Supposing you were abandoned at birth on a remote island, surviving with the co-operation of animals from whom you gained safety, food and warmth. They would not speak to you, though you would learn their licks and growls, and interpret their behaviours. In this context, with only your instincts, how would you describe your identity? Would you need to in any way at all?

Or would your language centres in your brain kick in, and you would develop a language of your own? (I am sure that long and worthy books and articles have been written about this, and I’m not about to undertake a research project!) But even so, that language would have no communication value other than with yourself for future internal discourse and value in memory. And then, imagine you are discovered. What questions might those first ones be (that you would not understand)?

’What is your name?’

’How long have you lived here?’

’What country do you come from?’

’What is your tribe?’

’Are you a man or a woman?’

I dropped the last one in because, like all the others it is referential, but it would never be asked. This is something that humans have a habit of deciding for others, not for themselves. Living alone, maybe you picked something up from your animal friends, but that would only be that your bits were like those bits: a baby me might grow/not grow inside me.

I see identity therefore as being referential: I am only this/that because by being compared with you, I know I am the same or different in these ways. I don’t need ‘identity’ except in reference to you. Identity is only a locator. I don’t need to describe myself to myself, only as a means to show commonality and difference within a place or among a group. We use identity to distance ourselves, as much as to find inclusion. It is a mask on self that ensures comfortable location, sufficient inclusion, and acceptance. But identity is not ‘who we are’.

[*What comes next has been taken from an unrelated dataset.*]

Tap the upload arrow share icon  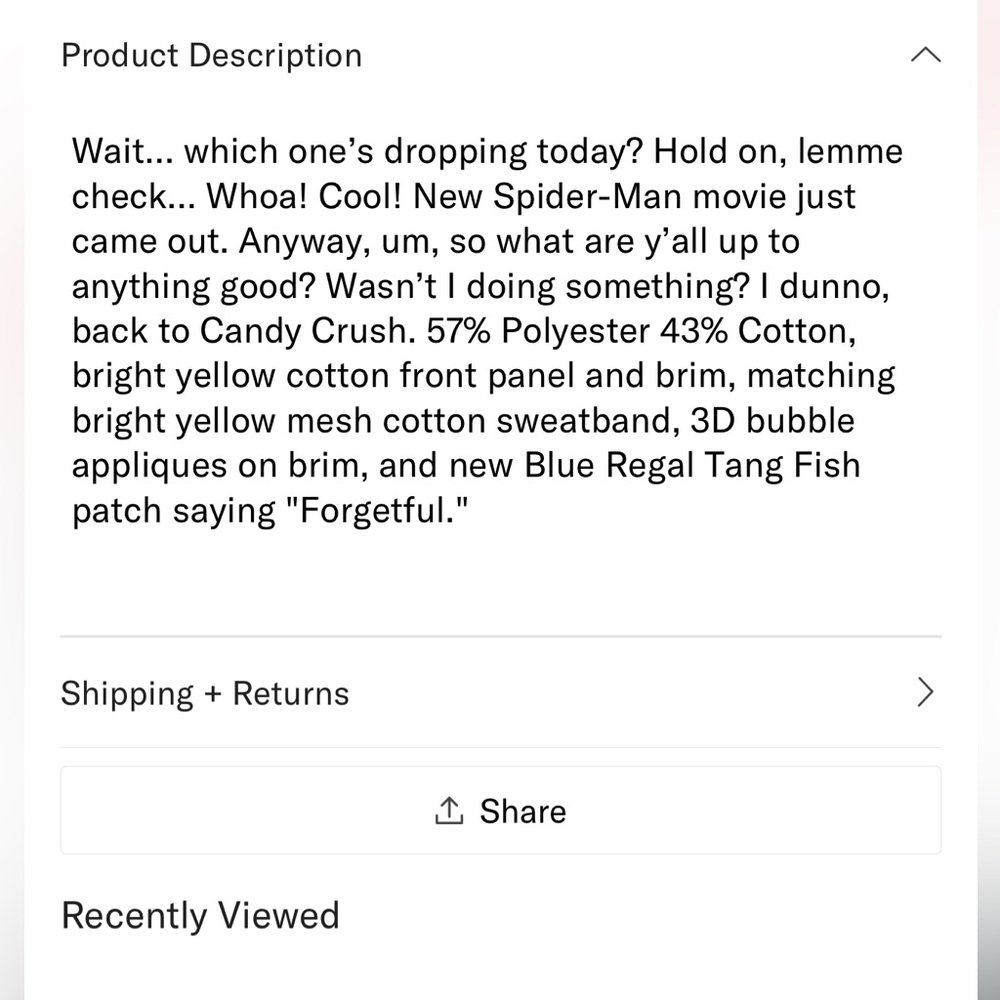[449, 810]
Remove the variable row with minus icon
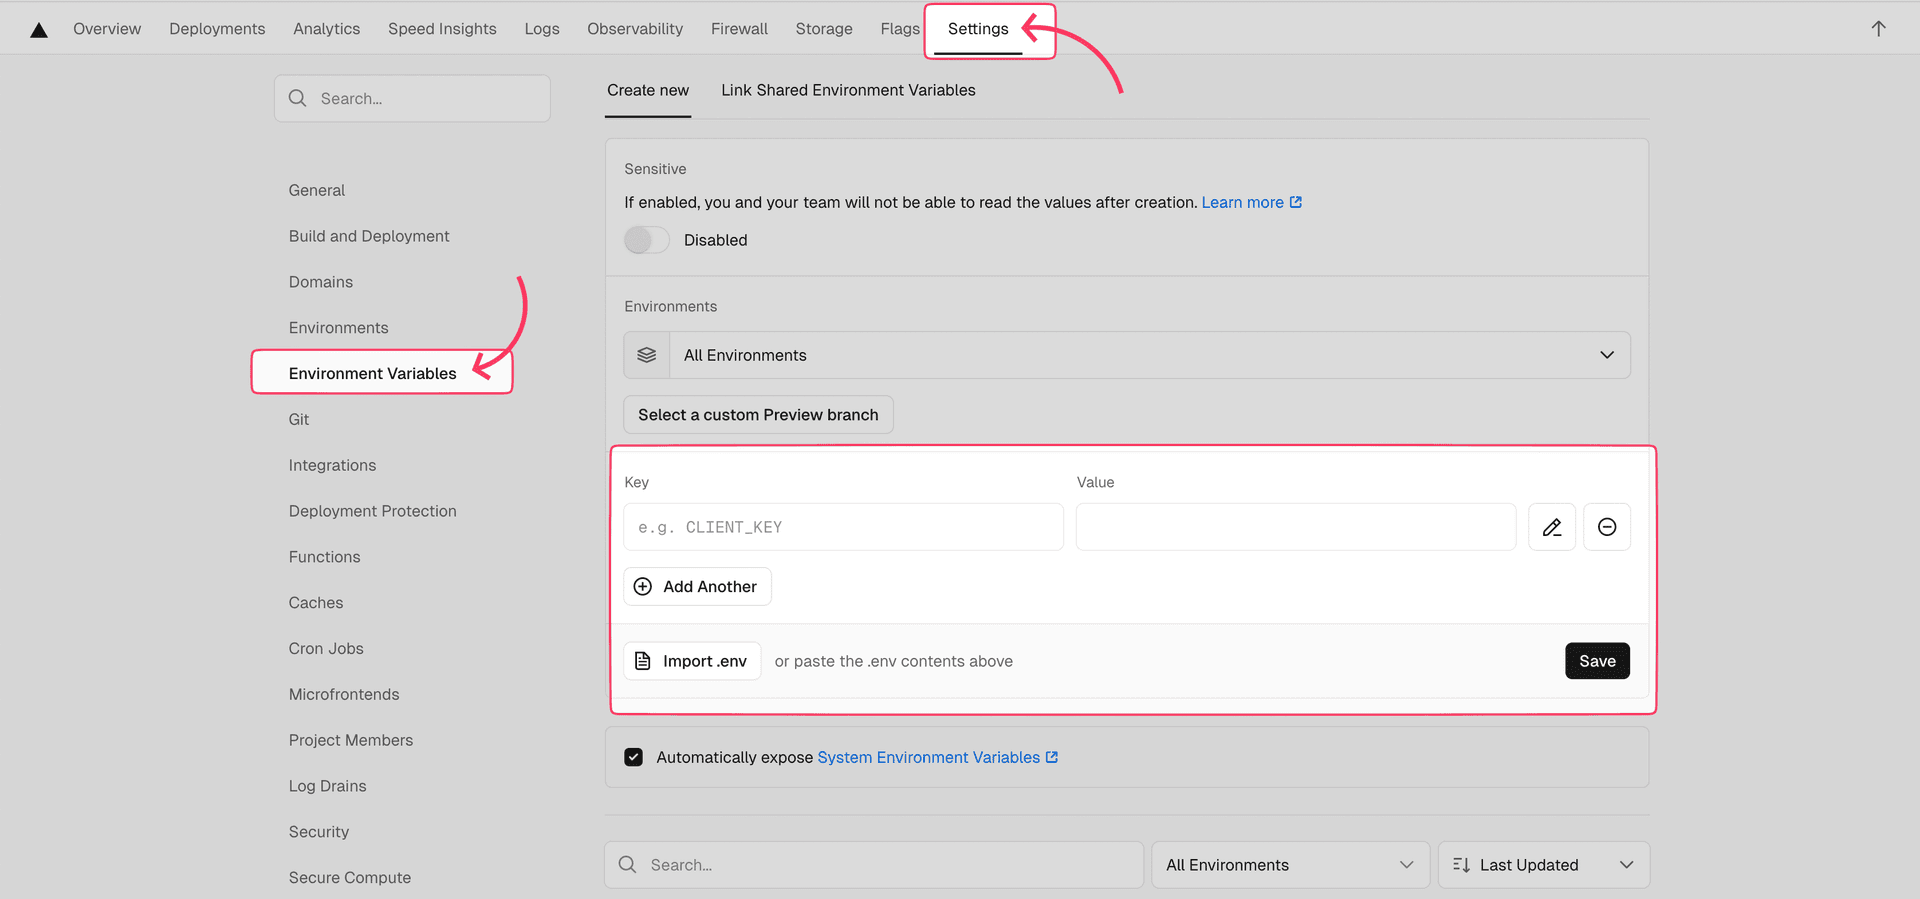Image resolution: width=1920 pixels, height=899 pixels. 1606,527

A return to ‘what’ and ‘who’ and relating

It seems ages ago that I started to realise and write about only being loved for what I am, not for who, and as divorce comes to conclusion in the next few weeks, this is the thick black line inscribed under my marriage. Insofar as I can fairly understand it, I was loved for what I made my wife: a respectable married and normal woman, healing in many ways a childhood of dislocation of identity. I was the ordinary man putting a lot right, creating success and normality. In a number of ways, I believe that I was a missing part in her self-perception, her referential identity.

So imagine my diagnosis: that from birth my innate being was indeed female. To love me, it was said, would now require lesbian love, and my love was surplus to requirement, if it was to be properly understood as a female love. (Well, it always was, but that was masked by my identity.) She could only ‘respond’ to the right identity, the right outward form, not to the self, the person, expressed through an identity that had to be the right one.

So this is an interesting place to be in, and an interesting realisation. I (who) am not the same as my identity (what). So why do I get so hung up on ‘identity’? Gender is more about sense of self than about identity. It only becomes dysphoria in reference to other people. An identity is thrust upon us, and it isn’t right. I don’t have a problem with self, with intuition, with pure awareness. I have a problem when people tell me that my sense of self doesn’t fit, and that I cannot be what I say I am.

Identity is about recognition. Others locate you, and feel more secure with their location of you than your own. The trouble is, the observer says ‘man’ (with parts present) and I say ‘woman’ (with parts missing). The whole process of observation takes place through language with its building blocks of ideas. How can I express adequately my sense of self, without using a shared construct, when even the word ‘woman’ is in contention? So I have a need to be recognised in line with my pre-language self-perception, and therefore I have a need to create, shape, and present an identity that corrects what others perceive.

And the real bottom line is, on what basis might someone love me again? By liking my ‘identity’? By being comfortable not just with it, but with it in the presence of others? Because they are only what they want to be seen as, with reference to me? How can I find that one person who says ‘fuck the identity, I love you?

When I do, they will understand this essay.